• ACTIONS TO TAKE:
A) How would you render this sentence from the age-problem explanation in Spanish: "By using a variable, we can represent these unknown values with algebraic expressions."
B) How does the explanation of solving age problems go on from the point where it stops? Write the next few sentences of it.

These are the key concepts you need to understand to accurately answer the question.

defining variables
When solving age problems, the first and most crucial step is to define the variables. Variables are symbols we use to represent unknown values. In this problem, we need to find the ages of Mark and his dad.
By using a variable, we can represent these unknown values with algebraic expressions.
In this case, we let Mark's age be denoted by the variable \(x\). This allows us to describe other related quantities in terms of \(x\).
For example, Mark's dad's age can be expressed using the variable \(x\), making it easier to set up equations and ultimately solve the problem.
setting up equations
Setting up equations involves translating the words of the problem into mathematical expressions. Once we have defined our variables, we need to use the information given in the problem to create equations.
In this exercise, we know that Mark's dad's age is 4 years less than twice Mark's age. This can be written as \(2x - 4\), where \(x\) is Mark's age.
We are also given that the sum of their ages is ninety-five. This means we can write another equation: \(x + (2x - 4) = 95\).
By setting up these equations, we create a system of equations that will help us find the unknown values.
solving linear equations
Once we have our equation set up, the next step is to solve it. In this case, our equation is \(x + (2x - 4) = 95\).

• GIVEN INFORMATION:
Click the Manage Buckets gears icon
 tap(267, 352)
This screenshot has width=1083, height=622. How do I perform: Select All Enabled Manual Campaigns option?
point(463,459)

• FINAL ANSWERS:
A) Al usar una variable, podemos representar estos valores desconocidos con expresiones algebraicas.

B)
First, we combine like terms to simplify the equation: \(x + 2x - 4 = 95\) simplifies to \(3x - 4 = 95\).
The next step is to isolate the variable \(x\) on one side of the equation. We add 4 to both sides: \(3x - 4 + 4 = 95 + 4\), which simplifies to \(3x = 99\).
Finally, we divide both sides by 3 to find \(x = 33\), which tells us that Mark is 33 years old.
substitution method
After finding the value of \(x\), we use the substitution method to find the value of related variables. The substitution method involves replacing the variable in one equation with the value we found.
In this problem, we need to find Mark's dad's age. We know from our previous work that Mark's dad's age is represented by \(2x - 4\).
We substitute the value of \(x\) that we found earlier into this expression: \(2(33) - 4\).
This simplifies to \(66 - 4 = 62\), giving us Mark's dad's age.
Using the substitution method ensures that we accurately find the value of related variables, completing the problem.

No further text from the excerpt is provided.